Şikâyet Etmekten Gerçekten Şikâyetçi miyiz?

Şikâyetin ve suçlamaların asıl yoğun ve yıkıcı olduğu mecrayı, okuryazarların birbirlerine ve camialarına yönelik yaptıkları şikâyet ve suçlamalar oluşturmaktadır. Yukarıda, Kürt halkına yapılan şikâyetlere ek olarak; burada yazarların yine birbirlerini sevmediği, eserlerinin görünür olması için bir diğerinin kendisi için gayret sarf etmediği, tam aksine buna köstek olduğu, herkesin kendini sürekli gündemde tutup kendi imgesine yatırım yaptığı gibi birçok sanat ve edebiyat mahfili için geçerli olabilecek ve bir yere kadar da karşılığı olan serzenişler gösterilebilir.[11] Şikâyet ve yakınmanın belli bir raddeye kadar insani bir refleks olduğunu, benzerlerinin de başka camialarda son derece yaygın olduğunu kabul etmek gerekir. Kaldı ki sömürge bir ulus için temelde birbirini sevmemekten, daha doğrusu sevmeyi becerememekten kaynaklı böylesi durumların daha katmerli olmasının bilimsel dayanakları vardır ve bunları başta Frantz Fanon’un olmak üzere birçok teorisyenin metinlerinde işlendiğini görebiliriz. Birbirini sevmeme konusunda son derece mümbit bir çevre olduğumuz fikrine katılmamak elde değil. Aşağıda, çeşitli başlıklar altında inceleyeceğim bu meselenin muadillerine benzeyen görünürdeki yüzü; diğer yandan kökü derinlerde olan, son derece marazi, Kürt halkının tarihsel ve politik durumuna göbekten bağlı; karanlık, karmaşık, “bize” özgü yüzü olduğunu düşünüyorum. Yani bir tarafı kamuya açık, bildik formlarda ve klişeler üzerinden yürüyen mazruf ile zarfın birbirini tamamladığı; diğer tarafı gayya kuyusunu andıran karanlık yüzü. Biraz daha açarsak söz konusu şikâyetlerin konu ve nesnesinin herkesçe bilindiği, üzerinde ortak bir mutabakata varıldığı, tüm veçheleriyle tespit edilip ortaya çıkarıldığı görüşü hâkim. Ama bu apaçıklık çok sıkı örtünmenin, kat kat saklanmanın bir formu, bir sonucu olduğu/olabileceği kanısındayım. Ortada karanlık bir aşikârlık var. Şikâyetlerin kaynağını bir mağara olarak düşünürsek görünürdeki nedenler, mağaranın ağzındaki ağır kaya görevi gördüğünden şüphelenmemiz için haklı nedenlerimiz var. Bu yazıda asıl incelemek istediğim, hatta buraya kadar yazılanların mağaraya gidecek yolu bulmak, bir tür mıntıka temizliği yapmak kabilinden olduğunu söylemek isterim. Bir tür karanlık mağara işlevi gören kıymeti kendinden menkul bir durumdan söz ediyoruz çünkü.

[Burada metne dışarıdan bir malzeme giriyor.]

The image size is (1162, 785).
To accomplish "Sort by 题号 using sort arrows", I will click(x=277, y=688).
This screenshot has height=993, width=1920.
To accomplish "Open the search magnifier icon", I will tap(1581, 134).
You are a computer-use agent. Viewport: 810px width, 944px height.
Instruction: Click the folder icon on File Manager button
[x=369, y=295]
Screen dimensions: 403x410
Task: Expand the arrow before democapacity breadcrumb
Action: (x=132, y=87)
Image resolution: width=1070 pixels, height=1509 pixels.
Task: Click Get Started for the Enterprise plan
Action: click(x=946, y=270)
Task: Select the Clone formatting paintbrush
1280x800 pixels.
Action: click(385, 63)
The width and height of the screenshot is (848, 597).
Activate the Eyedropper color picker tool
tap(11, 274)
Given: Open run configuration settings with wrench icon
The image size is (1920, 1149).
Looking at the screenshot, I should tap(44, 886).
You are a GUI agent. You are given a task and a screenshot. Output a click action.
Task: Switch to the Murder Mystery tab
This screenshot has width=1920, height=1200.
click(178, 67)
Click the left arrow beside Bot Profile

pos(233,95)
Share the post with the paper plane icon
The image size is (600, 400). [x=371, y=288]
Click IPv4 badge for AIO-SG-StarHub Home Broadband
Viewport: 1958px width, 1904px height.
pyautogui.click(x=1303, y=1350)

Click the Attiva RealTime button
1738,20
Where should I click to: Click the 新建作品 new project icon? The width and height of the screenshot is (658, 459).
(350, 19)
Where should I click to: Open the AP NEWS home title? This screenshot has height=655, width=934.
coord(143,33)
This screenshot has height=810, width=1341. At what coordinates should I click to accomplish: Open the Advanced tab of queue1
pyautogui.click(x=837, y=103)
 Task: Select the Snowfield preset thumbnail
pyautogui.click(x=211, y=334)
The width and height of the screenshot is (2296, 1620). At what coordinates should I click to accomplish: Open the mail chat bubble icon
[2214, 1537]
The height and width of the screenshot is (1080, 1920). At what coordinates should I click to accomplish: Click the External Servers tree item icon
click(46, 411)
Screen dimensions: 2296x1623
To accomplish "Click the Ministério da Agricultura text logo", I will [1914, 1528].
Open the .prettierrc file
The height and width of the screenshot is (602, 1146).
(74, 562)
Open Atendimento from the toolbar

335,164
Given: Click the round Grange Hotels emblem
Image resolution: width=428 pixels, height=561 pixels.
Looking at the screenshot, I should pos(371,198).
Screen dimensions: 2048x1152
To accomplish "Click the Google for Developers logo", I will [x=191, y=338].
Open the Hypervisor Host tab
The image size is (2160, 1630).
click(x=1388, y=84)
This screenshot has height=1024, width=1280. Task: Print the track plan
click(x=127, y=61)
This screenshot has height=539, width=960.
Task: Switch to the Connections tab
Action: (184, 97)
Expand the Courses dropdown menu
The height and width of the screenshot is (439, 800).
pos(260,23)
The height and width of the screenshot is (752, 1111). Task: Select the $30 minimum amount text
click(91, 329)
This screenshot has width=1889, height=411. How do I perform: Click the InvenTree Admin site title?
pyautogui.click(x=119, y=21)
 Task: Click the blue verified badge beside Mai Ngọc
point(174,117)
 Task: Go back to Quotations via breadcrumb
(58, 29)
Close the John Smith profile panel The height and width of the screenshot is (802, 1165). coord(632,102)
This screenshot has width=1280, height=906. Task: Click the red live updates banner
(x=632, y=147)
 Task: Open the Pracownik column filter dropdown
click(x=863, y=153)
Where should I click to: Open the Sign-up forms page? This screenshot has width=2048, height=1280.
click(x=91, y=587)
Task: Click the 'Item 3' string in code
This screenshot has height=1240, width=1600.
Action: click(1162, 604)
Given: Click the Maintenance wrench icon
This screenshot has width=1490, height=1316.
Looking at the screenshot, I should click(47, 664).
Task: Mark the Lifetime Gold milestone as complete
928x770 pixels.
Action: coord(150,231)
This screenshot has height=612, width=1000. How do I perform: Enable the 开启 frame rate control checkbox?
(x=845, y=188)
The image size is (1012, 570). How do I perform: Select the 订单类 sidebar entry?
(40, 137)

Şikâyet Ediyorum O Halde Varım

Kürt cenahında şikâyet bolluğunun ortaya çıkardığı, ulu orta döktüğü şeyler kadar sakladığı, dibe gömdüğü, kişinin kendine ve başkasına dahi itiraf etmesinden çekindiği birtakım gizil nedenlerin bulunduğu ima edilmişti yukarıda. Burada dile vuran bir şikâyet olarak görünen şeylerin berisinde duran mağaraya göz attığımızda şikâyeti, kendilik ayıbını örten bir kakafoni işlevi gördüğünü de söyleyebiliriz. Müzmin bir hastalığa dönüşen şikâyet, kimi üretimlerdeki her kusuru, niteliksizliği, bayağılığı kişinin kendi kifayetsizlik ve vasatlığından doğan beceriksizliği örtmeye kadir bir tarafının olduğunu rahatlıkla ifade edebiliriz. Arzulanan ve hak edildiği düşünülen mevki, makam, maddi ve manevi başarıların gerçekleşmemesinin nedenini birbirini çekememe, birbirinin ayağını kaydırma, ikballerinin canına od tıkamaya havale edilmesindeki kayıt dışı faydasına da odaklanmak gerekir. Zira bu işleyiş, üreticinin kendinden kaynaklanan tüm kusurları görünmez ve “Kusursuz Beni”, şikâyet üzerinden görünür kılmakta olduğuna dikkat çekmek isterim. Bazı durumlarda mesele şikâyet ediyorum öyleyse varım gibi patalojik bir yere varabiliyor. Bu saikle üretilen bütün yazı ve söylemlerin kritik ve eleştiri literatürü yerine vazife görmesi, bu ortamda gerçek ve yapıcı bir eleştirinin olanağını başlangıçta yok ettiği ortada. Sürekli bu bahanelerin arkasına sığınma, sanatsal üretimlerde vasata teslim olma, kötüyü ortaya çıkaramama ve iyiyi tanıyamama hali niteliksiz bir sanat ortamını yaratan önemli unsurlardır. Sanatçının eser üretiminde kendi payına düşen ciddi çalışma ve malumatı göz ardı etmesi şikâyetin aslında pek de şikâyet edilecek bir şey olmadığı şüphesini doğuruyor. Bir tür gönüllü şikâyet kardeşliğinin bu derece sarsılmaz bir şekilde devam etmesinin bir nedeninin de burada aranabileceği kanısındayım. Benliği pazarlama teknolojisini yaratan bu şikâyet ortamında şöyle bir soru sorma hakkımız doğuyor: Şikâyet edilmesinden gerçekten şikâyetçi miyiz? Elbette bu daha çok sonuca dair bir belirleme; asıl bunun nedenlerine bakmak gerekir.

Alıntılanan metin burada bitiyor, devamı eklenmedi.